Practical planet care
You don’t have to believe in the detrimental effects of human industry on the environment to be green today. Reducing dependence -- on big government, big utilities, and big energy -- appeals to rugged individualists as much as to tree-huggers.
KATIE BENZEL/THE COLORADO SPRINGS GAZETTE/AP
Rolls-Royce customers rarely ask for fuel-efficient cars, but by 2017 the company will unveil a plug-in hybrid of its behemothic Phantom. Sure, it was necessitated by government-mandated fleet fuel standards, but fuel efficiency will nevertheless soon be part of the Rolls experience.
Item 2: The world’s third biggest oil producer, Kuwait, is building parabolic solar facilities in its deserts, aiming to derive 15 percent of its energy from renewables by 2030. Item 3: While oil and gas projects are booming in the heartland of the United States, solar energy now has the second biggest share of new energy generation capacity.
Item 4 is probably you or your neighbor considering solar panels from Home Depot or a dozen other purveyors. You don’t have to believe in the detrimental effects of human industry on the environment to be green today. Reducing dependence – on big government, big utilities, and big energy – appeals to rugged individualists as much as to tree-huggers, as United Nations climate chief Christiana Figueres observes in Clara Germani’s cover profile (click here to read it).
Green can be an almost spiritual cause, a marketing tool, a salve to a guilty conscience, or an insurance policy against higher energy prices. Most often it is a practical decision because of the work of individuals like Ms. Figueres who have helped change laws, regulations, and incentives around the world to make green good.
There is a big idea behind this: Common sense says that reducing greenhouse gas emissions is a way to make sure that our civilization is better safe than sorry. But achieving that reduction can’t be done with the stroke of a pen. It takes, first of all, thousands of pens wielded by indefatigable negotiators like Figueres. That has an effect. A recent study by the London School of Economics indicates that countries that account for almost 90 percent of emissions have now enacted laws to reduce greenhouse gases.
We can all agree that policymaking isn’t pretty. Even so, it influences decisions by the billions of businesses and individuals whose actions are required to turn the temperature down. The goal for those seriously concerned about climate change is to hold temperatures to a 2-degree Celsius increase over preindustrial levels. A start has been made, but going the distance will require more – in particular, an agreement next year in Paris on a far-reaching global climate treaty.

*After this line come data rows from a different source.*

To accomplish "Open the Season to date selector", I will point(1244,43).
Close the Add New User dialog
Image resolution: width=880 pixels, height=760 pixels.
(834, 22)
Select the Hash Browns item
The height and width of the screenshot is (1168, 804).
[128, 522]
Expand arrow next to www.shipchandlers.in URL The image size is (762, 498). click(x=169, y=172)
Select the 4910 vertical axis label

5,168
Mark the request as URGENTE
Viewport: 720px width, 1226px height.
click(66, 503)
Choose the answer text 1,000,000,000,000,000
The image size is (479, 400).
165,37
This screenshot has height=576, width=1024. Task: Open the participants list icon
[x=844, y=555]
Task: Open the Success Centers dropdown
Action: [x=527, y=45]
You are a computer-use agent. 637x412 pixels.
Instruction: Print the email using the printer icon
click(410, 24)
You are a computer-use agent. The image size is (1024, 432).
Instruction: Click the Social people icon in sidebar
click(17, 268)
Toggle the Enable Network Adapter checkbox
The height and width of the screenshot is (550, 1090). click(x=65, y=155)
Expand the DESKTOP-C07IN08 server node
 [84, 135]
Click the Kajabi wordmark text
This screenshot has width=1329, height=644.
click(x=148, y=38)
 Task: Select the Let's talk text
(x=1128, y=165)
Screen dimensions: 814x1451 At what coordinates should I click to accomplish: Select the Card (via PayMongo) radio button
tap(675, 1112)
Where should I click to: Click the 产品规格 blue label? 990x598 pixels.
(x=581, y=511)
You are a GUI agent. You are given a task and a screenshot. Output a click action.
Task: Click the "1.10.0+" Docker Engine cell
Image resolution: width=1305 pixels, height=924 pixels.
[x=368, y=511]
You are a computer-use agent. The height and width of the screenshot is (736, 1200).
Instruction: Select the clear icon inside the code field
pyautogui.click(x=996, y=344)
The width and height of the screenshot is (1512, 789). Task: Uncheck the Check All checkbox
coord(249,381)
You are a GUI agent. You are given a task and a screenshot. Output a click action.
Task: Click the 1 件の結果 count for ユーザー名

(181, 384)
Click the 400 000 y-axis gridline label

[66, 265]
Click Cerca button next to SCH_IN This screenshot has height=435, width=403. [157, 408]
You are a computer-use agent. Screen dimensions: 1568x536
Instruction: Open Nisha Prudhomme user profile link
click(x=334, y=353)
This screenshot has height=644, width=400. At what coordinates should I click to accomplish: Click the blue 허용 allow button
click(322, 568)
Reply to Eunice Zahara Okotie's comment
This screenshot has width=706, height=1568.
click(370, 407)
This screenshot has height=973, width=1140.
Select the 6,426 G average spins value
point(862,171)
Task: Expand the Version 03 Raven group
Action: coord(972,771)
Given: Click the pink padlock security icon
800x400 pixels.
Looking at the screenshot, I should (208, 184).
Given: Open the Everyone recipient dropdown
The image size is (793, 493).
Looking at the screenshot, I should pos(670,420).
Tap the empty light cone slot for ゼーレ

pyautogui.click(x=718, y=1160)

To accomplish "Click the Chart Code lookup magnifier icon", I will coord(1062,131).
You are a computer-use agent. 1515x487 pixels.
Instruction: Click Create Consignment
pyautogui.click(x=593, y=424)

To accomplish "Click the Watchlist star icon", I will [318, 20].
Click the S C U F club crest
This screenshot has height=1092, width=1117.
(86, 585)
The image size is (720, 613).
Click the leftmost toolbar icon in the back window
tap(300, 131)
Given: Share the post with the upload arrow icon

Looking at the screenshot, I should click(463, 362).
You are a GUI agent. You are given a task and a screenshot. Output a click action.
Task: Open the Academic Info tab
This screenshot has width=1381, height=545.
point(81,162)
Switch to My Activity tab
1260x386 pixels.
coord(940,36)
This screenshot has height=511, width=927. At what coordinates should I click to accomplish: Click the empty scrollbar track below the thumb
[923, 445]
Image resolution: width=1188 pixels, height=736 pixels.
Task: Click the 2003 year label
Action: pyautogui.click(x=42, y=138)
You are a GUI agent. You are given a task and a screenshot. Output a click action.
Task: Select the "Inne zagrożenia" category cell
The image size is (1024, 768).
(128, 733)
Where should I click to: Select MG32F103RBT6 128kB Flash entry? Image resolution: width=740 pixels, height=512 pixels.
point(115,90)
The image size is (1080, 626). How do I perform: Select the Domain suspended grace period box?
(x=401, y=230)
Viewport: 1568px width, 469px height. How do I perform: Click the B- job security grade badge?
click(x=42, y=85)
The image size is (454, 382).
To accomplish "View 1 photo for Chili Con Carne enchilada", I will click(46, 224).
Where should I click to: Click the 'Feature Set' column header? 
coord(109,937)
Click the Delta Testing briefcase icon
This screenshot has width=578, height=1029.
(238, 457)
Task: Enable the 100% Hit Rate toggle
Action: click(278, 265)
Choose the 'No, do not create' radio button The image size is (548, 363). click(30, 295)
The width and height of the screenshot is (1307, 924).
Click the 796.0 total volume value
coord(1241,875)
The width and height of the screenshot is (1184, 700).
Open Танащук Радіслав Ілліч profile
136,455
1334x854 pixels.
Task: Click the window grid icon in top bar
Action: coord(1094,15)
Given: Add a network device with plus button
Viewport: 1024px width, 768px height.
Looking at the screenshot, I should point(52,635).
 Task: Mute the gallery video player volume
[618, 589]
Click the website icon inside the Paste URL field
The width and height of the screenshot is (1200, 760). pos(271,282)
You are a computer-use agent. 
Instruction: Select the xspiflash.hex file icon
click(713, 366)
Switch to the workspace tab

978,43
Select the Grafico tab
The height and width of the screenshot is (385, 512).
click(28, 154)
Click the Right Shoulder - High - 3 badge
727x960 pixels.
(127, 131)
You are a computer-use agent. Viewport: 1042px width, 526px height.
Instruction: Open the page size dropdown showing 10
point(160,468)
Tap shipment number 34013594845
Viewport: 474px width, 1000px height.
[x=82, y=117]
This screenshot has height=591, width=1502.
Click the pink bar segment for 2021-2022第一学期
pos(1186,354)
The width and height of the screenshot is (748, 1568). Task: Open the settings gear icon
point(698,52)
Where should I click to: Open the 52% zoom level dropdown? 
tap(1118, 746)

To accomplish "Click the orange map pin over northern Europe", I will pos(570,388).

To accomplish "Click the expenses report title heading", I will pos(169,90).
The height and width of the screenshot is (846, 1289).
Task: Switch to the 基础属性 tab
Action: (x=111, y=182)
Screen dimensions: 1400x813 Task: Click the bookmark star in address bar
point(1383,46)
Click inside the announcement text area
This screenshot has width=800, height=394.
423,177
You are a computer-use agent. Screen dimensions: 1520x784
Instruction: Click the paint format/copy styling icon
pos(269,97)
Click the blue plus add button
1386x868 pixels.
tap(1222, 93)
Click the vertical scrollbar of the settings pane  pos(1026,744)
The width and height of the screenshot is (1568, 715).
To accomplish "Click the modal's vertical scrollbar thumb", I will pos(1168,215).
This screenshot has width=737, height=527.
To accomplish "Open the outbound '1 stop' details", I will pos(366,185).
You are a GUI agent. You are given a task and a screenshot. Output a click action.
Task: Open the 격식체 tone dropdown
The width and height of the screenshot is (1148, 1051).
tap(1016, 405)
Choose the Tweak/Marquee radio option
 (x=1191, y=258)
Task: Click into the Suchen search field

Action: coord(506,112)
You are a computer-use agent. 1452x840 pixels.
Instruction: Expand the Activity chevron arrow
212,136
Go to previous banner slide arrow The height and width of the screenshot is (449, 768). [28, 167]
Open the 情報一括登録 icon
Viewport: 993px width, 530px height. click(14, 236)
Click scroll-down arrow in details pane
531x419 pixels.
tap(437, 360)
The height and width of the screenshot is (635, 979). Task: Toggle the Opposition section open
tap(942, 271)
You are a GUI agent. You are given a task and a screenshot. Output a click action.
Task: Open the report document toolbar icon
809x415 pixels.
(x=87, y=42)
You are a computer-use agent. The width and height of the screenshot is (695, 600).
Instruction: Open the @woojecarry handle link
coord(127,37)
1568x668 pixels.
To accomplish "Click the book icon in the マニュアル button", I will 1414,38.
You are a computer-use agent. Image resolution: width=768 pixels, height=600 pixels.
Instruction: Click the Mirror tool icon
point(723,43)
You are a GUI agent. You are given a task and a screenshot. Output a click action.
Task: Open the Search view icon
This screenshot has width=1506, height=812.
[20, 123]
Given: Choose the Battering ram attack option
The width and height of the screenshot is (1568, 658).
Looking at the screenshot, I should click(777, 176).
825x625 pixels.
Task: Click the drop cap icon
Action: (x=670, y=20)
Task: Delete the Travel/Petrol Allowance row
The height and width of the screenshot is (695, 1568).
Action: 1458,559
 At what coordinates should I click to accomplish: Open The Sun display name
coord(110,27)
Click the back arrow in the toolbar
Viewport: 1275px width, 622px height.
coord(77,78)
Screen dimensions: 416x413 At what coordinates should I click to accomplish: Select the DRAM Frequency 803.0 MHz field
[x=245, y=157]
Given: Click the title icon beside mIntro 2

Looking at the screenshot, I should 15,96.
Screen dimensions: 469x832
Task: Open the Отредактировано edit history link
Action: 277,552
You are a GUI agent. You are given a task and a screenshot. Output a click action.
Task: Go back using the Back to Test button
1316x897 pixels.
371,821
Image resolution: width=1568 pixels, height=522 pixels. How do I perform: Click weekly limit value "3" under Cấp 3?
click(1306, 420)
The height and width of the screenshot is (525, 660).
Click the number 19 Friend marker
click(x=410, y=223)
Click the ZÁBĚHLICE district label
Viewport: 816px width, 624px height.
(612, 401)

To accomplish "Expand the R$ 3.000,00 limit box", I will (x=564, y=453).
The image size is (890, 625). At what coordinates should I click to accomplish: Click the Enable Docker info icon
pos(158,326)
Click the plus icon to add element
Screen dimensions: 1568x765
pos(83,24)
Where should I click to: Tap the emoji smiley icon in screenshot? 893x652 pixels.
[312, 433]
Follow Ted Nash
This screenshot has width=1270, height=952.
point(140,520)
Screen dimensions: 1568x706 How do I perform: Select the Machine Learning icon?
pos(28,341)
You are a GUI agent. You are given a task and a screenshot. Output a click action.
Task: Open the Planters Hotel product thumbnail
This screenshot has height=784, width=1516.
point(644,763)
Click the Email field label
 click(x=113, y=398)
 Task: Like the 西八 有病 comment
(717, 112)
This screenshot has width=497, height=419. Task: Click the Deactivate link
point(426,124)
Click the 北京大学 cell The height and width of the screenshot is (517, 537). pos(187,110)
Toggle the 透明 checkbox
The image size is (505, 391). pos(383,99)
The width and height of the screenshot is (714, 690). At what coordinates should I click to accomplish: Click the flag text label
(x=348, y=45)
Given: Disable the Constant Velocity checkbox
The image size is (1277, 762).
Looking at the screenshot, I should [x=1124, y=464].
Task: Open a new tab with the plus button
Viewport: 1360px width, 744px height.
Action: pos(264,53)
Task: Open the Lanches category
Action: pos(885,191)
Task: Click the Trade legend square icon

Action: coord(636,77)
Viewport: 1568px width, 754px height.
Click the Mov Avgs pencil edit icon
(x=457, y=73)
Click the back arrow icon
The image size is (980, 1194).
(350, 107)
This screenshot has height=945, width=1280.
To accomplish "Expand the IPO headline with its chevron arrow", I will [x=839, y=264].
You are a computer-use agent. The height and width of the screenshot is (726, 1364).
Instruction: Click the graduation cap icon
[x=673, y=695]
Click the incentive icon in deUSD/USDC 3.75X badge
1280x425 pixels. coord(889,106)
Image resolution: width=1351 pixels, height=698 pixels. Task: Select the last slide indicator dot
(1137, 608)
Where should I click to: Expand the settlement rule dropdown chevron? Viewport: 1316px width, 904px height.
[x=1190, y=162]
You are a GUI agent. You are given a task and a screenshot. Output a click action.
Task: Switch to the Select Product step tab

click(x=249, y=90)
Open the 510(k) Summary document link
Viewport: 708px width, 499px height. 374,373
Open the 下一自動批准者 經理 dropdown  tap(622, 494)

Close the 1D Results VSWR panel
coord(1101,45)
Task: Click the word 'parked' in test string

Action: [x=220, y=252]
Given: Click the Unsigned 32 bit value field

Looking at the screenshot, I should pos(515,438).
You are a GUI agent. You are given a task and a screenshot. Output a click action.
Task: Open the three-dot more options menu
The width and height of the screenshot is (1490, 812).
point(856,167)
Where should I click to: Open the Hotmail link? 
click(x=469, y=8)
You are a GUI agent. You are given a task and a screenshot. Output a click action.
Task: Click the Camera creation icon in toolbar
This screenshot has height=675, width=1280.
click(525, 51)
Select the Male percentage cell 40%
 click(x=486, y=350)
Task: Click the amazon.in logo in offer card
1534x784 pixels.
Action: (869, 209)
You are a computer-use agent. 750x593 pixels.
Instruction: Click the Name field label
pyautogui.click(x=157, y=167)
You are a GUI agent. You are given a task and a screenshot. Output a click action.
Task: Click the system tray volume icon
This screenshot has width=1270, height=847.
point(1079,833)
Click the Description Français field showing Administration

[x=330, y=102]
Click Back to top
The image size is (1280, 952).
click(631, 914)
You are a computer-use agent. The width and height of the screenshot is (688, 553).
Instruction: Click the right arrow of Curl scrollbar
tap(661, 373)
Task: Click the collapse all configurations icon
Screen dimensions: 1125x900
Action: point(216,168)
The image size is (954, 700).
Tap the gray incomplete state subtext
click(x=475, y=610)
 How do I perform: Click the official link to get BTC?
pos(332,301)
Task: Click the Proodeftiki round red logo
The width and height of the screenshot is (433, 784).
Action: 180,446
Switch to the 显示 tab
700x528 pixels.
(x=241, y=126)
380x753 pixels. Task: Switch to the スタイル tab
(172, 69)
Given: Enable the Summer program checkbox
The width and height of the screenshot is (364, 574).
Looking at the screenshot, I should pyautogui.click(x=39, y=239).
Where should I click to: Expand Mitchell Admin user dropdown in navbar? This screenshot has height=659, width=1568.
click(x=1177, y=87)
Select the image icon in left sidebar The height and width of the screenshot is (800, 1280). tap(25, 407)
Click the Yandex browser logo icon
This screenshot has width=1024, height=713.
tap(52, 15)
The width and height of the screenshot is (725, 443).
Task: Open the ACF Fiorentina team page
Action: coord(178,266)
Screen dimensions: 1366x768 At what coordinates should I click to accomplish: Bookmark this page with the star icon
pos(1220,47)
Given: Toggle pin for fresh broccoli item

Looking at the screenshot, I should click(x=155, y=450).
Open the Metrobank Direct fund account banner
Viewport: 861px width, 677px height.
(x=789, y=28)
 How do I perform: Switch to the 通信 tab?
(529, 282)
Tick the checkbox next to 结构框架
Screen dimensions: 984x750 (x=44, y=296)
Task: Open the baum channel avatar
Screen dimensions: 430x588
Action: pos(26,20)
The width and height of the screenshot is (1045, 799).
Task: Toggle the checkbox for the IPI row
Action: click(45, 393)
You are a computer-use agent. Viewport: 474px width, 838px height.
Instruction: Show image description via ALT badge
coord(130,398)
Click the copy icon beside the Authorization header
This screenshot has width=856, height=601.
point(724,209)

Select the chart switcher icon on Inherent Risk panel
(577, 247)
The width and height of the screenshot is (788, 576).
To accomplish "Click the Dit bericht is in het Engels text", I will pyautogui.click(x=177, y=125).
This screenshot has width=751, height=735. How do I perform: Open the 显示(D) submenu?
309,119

Many people are not concerned about climate change out of indifference or doubt that humans are the cause (see the Pew Research Center chart that accompanies the Monitor cover story). It isn’t necessary that they be persuaded for them to embrace practical environmentalism. It is necessary to make climate stewardship in everyone’s interest. That is what Figueres and others are trying to do.
As Earth’s nations increasingly acknowledge that they have a common responsibility for the planet, they affect the choices of individuals, businesses, and organizations. You and I might never consider a Rolls-Royce hybrid, but even in that rarefied world it begins to make sense.